The lines below that include "agent" are to be found and copied.
== Segment start ==
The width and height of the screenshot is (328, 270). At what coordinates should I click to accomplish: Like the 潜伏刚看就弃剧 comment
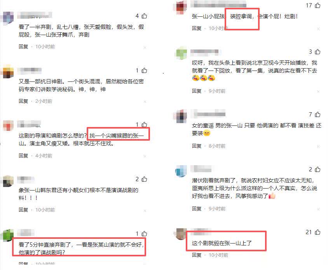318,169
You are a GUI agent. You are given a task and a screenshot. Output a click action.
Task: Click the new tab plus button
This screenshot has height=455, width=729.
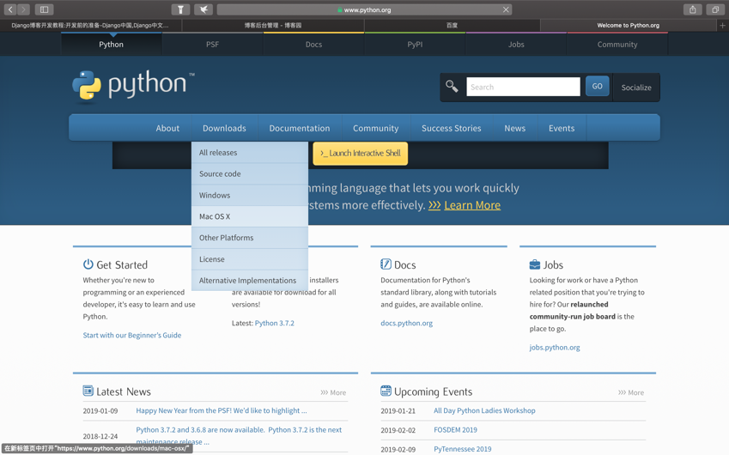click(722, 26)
== Segment end ==
== Segment start ==
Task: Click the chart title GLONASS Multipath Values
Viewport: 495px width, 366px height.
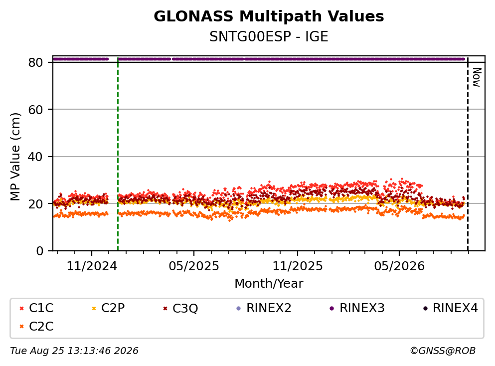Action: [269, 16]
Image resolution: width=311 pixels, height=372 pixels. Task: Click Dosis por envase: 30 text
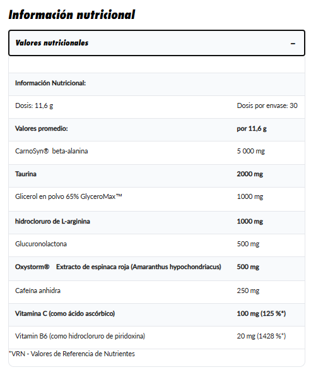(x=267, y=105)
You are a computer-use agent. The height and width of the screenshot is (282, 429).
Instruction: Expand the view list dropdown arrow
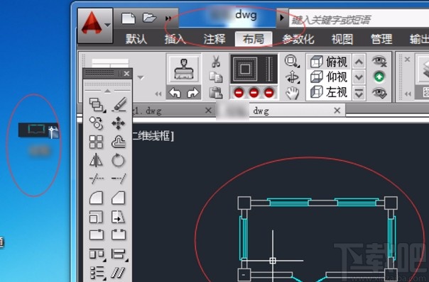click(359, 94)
== Segment end ==
ANSWER SECTION:
You are a GUI agent. You are given a task and a screenshot. Output a click action.
You are a computer-use agent. The height and width of the screenshot is (282, 429).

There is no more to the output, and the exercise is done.